Страх. Страха в болезни очень много, особенно поначалу. Мой личный страх видоизменялся от этапа к этапу, иногда к нему примешивались страхи близких людей и даже врачей. В целом мы все боялись - боимся! - непредсказуемости, выхода ситуации из-под контроля. Но я вовремя чего-то такого умного начиталась и подумала: может быть, это означает - бояться своей беспомощности или даже - смерти? Да как бы то ни было, что сделать, чтобы ослабить его власть? Мне нужны были силы; страх силы эти отнимал. Поэтому мы с ним передоговорились, и теперь я его почти не чувствую.

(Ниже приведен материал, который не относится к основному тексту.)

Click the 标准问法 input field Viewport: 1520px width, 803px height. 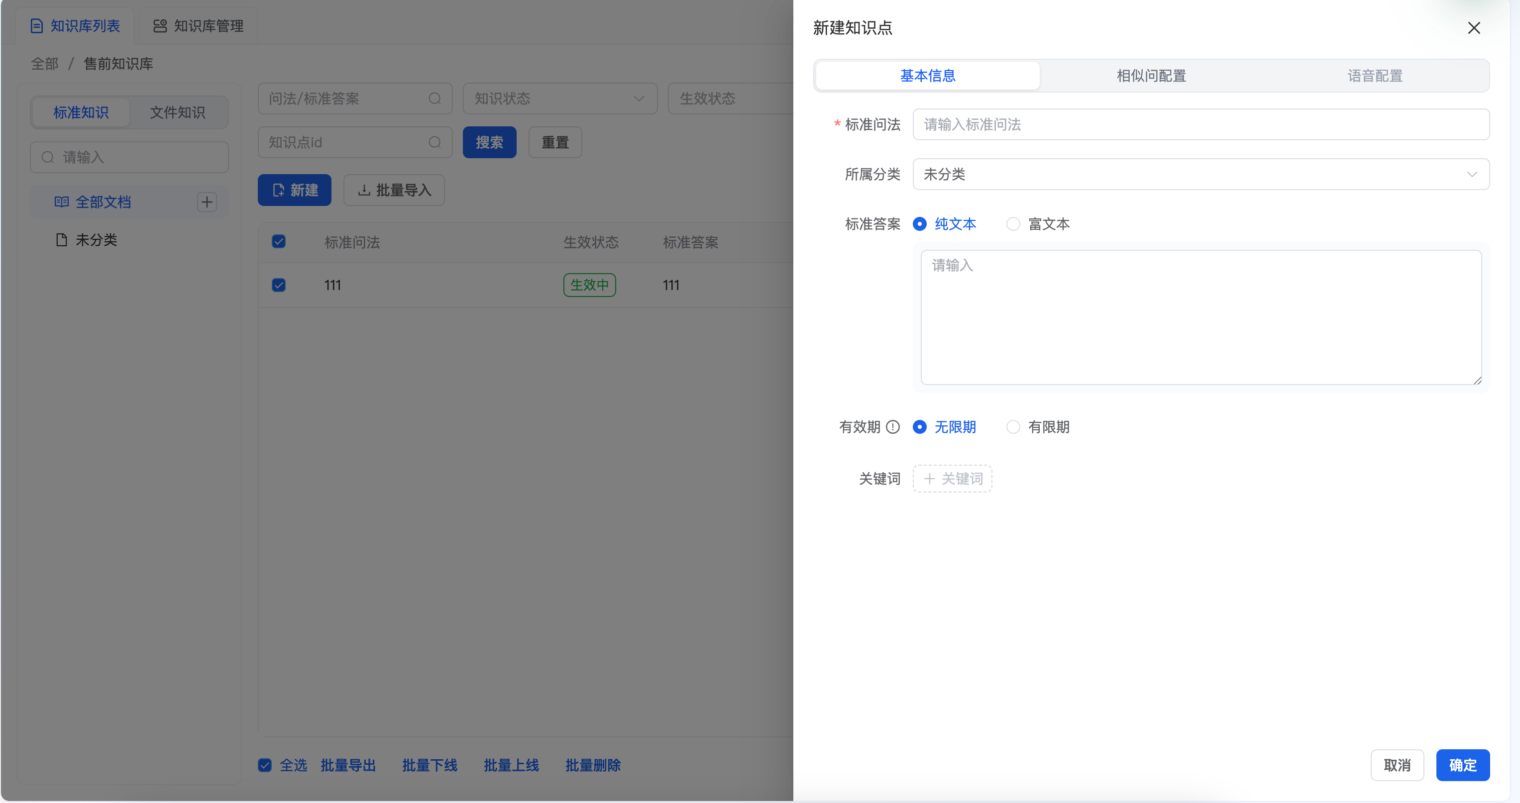(x=1200, y=124)
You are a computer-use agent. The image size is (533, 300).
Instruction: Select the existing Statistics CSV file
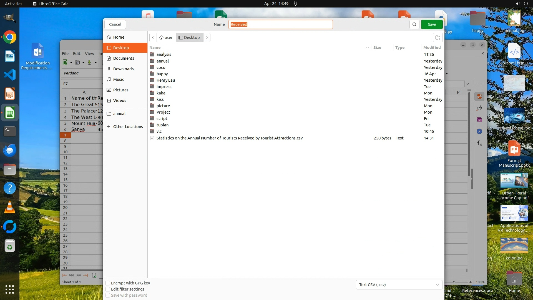pyautogui.click(x=229, y=138)
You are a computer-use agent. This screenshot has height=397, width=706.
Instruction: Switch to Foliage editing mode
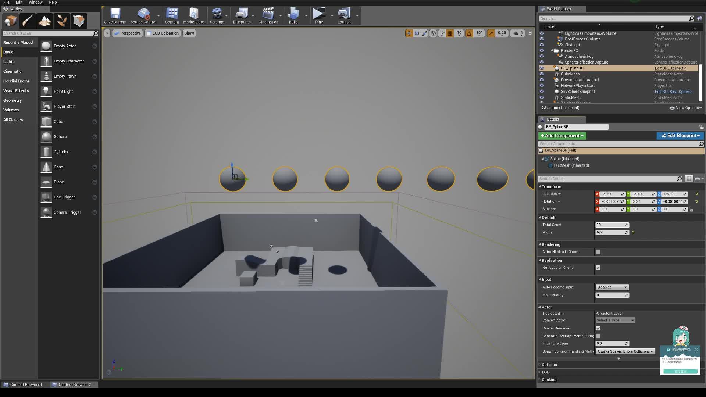61,21
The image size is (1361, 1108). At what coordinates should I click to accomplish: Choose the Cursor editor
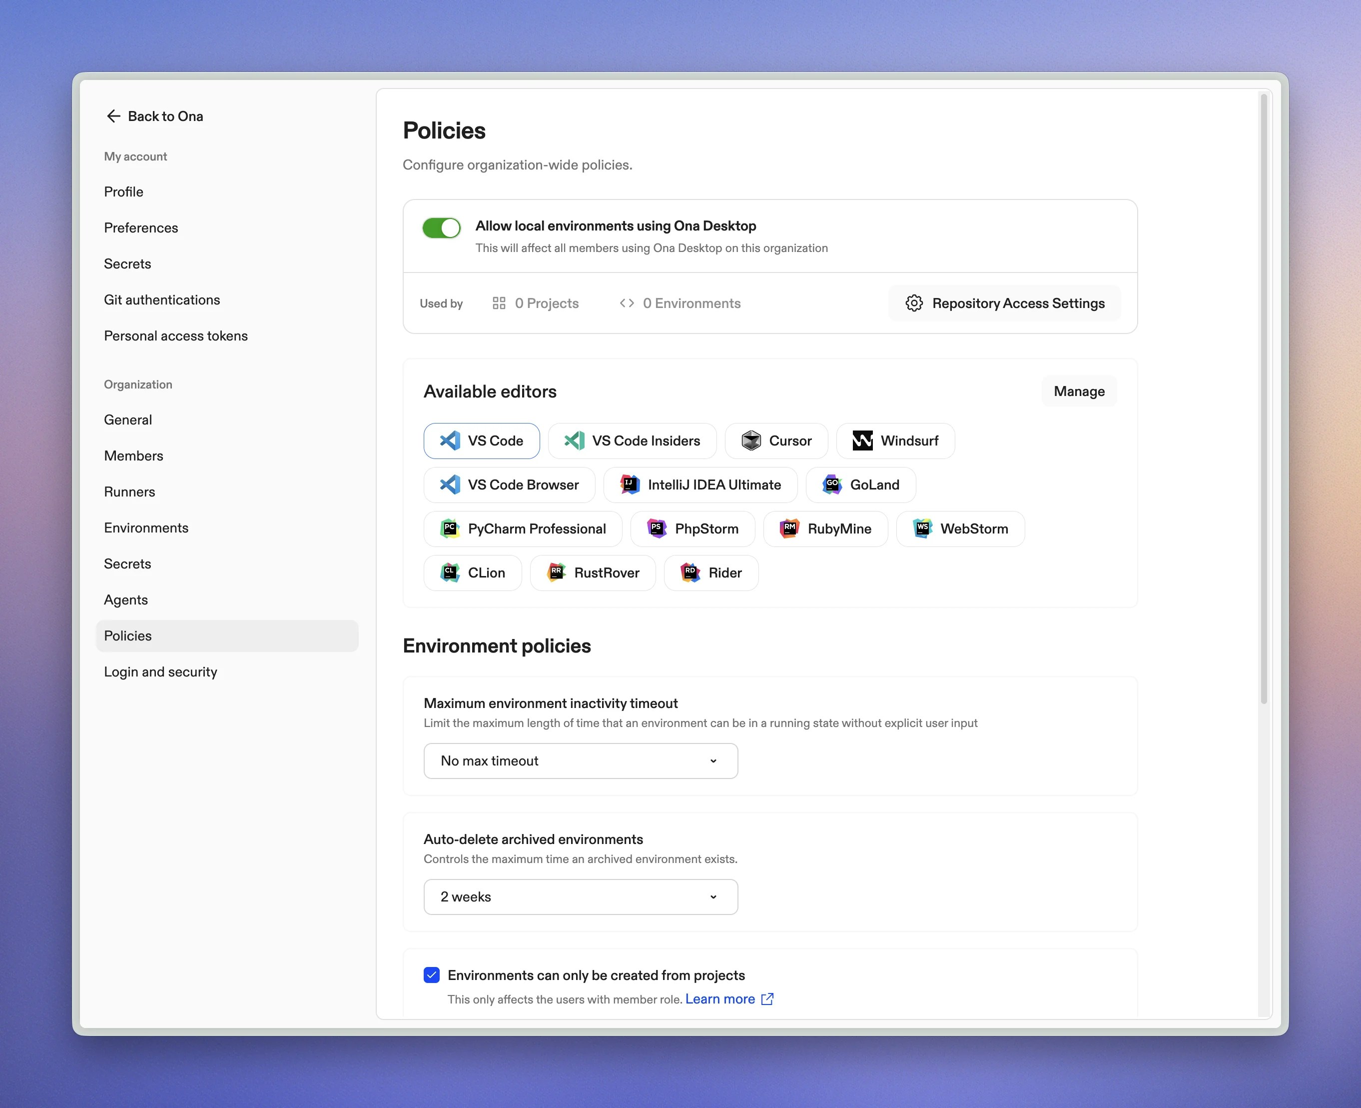[x=776, y=440]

Опыт. Очень важно в период болезни найти врача, которому доверяешь, заручиться поддержкой семьи, иметь мешочек денег. Но, когда останешься одна в палате, важным будет только то, как жила до и какие выводы сделала. Связь с внешним рушится из-за тектонических сдвигов внутри. Мосты падают, в глубине сплошная боль; и если жизнь до была слишком поверхностной, никак не осознаваемой, без минимального анализа - выдержать трудно. В последние пару лет я жила более осознанно, чем до; то и была моя подготовка к трансплантации.
Близость. Болезнь проверяет на прочность понимание и функционирование отношенческой формулы “и в горе, и в радости”. Это работает как в семье, так и в общении с друзьями. Я привыкла заботиться о чувствах близких, поэтому очень долго двигала настройки открытости и откровенности; то отдаляла их от себя - “это дело мое и врачей”, - то наоборот: “Я без вас не справлюсь”. Собственно, на втором этапе и остановилась. Несмотря на то, что до сих пор есть ощущение, будто я, открываясь, тяну всех за собой в бездну неприятностей, я все же понимаю: честная слабость и забота как ответ - это про настоящую любовь.
Доверие. “Технологии никогда не бывают совершенными, а вот доверие либо есть, либо нет”. До того, как профессор пояснил мне это, я, может, о чем-то догадывалась, но не более. Доверие - дело душ человеческих, очень даже прочное дело. Прочность достигается путем договоренностей и проверки их в деле. Доверие - это жить в одном направлении, безусловно и безоценочно. Там, где много усилий и технических приемов, нет доверия. Это что-то интуитивное и малообъяснимое, это - по совести, по чести. Ну то есть действительно - либо есть, либо нет. Больно, когда не возникает; счастье, когда оно есть.
Вера. Если бы кто сказал мне несколько лет назад, что я возьму в жизнь понятие веры, определив как “внутреннюю опору”, я бы фыркнула. Верить можно только в бога или в чудеса, думала я когда-то. Сейчас я склоняюсь к тому, что верить - это без каких-либо дополнений, и вовсе не действие, а скорее состояние. В некоторых случаях верить - знать что-то, чего не знают другие, о себе и мире. Именно потому, что это знание доступно только тебе, оно не подвержено оцениванию и разрушению, отчего и может быть опорой.
Смерть. Она была рядом в начале пути, когда я лечилась на детском онкогематологическом. Она встречалась на каждом этапе, в любой из больниц. Она прорастала внутри в мыслях о моей болезни: когда пришло время узнать о диагнозе побольше, пришлось смириться, что исход бывает всякий. Десять лет назад было больно, я гневалась и считала смерть от болезни не иначе как наказанием. Боль и гнев стерлись; осталось реактивное оцепенение, которое приходит по факту, и желание жить, чтобы на земле не стирались следы ушедших.
А еще - творить, чтобы и свои следы оставить.